▸ **The problem**:
Using the material below, return exactly the lines between the one holding "281 (734, 968)" and the one holding "EBAY.COM (1338, 221)", inclusive, and no others.

▸ **Record extracts**:
########################################
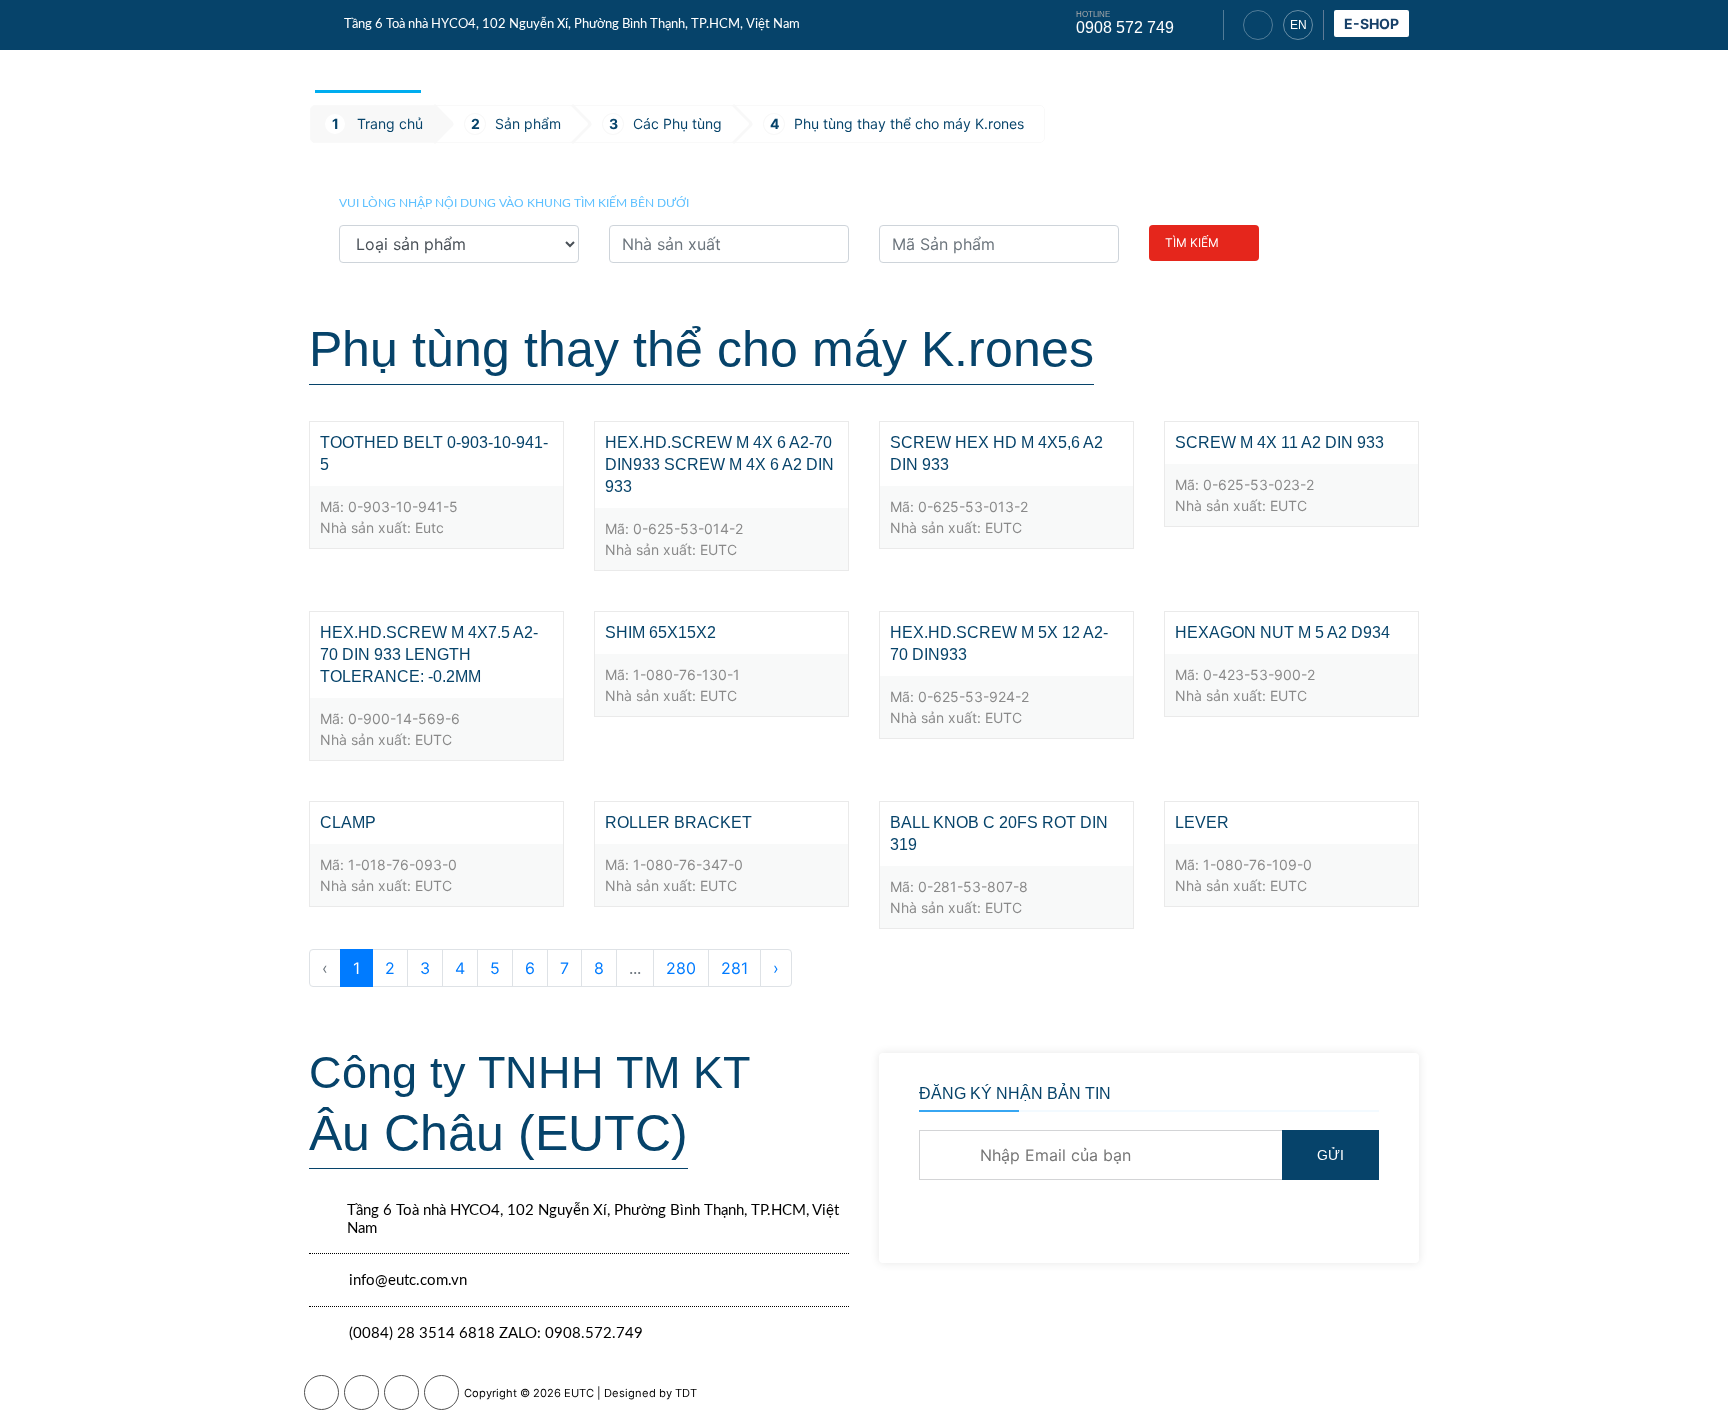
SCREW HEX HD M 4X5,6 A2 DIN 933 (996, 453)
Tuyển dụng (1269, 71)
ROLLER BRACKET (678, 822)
########################################
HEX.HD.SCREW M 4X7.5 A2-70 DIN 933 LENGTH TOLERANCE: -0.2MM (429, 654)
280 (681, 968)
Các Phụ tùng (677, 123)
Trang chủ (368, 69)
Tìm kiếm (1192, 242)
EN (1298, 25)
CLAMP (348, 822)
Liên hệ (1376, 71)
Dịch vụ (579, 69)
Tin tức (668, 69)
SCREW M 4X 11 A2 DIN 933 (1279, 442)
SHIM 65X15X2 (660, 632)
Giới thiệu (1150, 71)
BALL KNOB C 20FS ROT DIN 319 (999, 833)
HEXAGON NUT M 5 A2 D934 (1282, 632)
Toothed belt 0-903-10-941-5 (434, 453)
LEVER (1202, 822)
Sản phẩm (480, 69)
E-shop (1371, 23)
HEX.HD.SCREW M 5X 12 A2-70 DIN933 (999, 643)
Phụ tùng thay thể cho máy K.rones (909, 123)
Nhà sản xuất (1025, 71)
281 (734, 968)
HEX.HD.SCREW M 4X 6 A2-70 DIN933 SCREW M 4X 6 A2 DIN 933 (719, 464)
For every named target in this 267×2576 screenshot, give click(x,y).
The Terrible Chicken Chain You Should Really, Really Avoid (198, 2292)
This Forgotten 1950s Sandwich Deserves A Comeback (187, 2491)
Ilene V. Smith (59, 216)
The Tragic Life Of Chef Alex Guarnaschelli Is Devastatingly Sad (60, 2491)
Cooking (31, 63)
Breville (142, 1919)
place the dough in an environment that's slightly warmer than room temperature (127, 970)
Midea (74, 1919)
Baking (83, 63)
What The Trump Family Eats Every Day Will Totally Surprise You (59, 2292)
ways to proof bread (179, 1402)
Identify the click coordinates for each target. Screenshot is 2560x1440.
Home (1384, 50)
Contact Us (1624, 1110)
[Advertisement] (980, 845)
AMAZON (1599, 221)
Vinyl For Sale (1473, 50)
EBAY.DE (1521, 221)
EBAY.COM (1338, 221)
########################################
▸ **Your response**:
281 (734, 968)
HEX.HD.SCREW M 4X 6 A2-70 DIN933 SCREW M 4X 6 A2 DIN 933 (719, 464)
For every named target in this 267×2576 screenshot, give click(x,y).
The Terrible Chicken Chain You Should Really, Really Avoid (198, 2292)
This Forgotten 1950s Sandwich Deserves A Comeback (187, 2491)
Ilene V. Smith (59, 216)
The Tragic Life Of Chef Alex Guarnaschelli Is Devastatingly Sad (60, 2491)
Cooking (31, 63)
Breville (142, 1919)
place the dough in an environment that's slightly warmer than room temperature (127, 970)
Midea (74, 1919)
Baking (83, 63)
What The Trump Family Eats Every Day Will Totally Surprise You (59, 2292)
ways to proof bread (179, 1402)
Identify the click coordinates for each target. Screenshot is 2560x1440.
Home (1384, 50)
Contact Us (1624, 1110)
[Advertisement] (980, 845)
AMAZON (1599, 221)
Vinyl For Sale (1473, 50)
EBAY.DE (1521, 221)
EBAY.COM (1338, 221)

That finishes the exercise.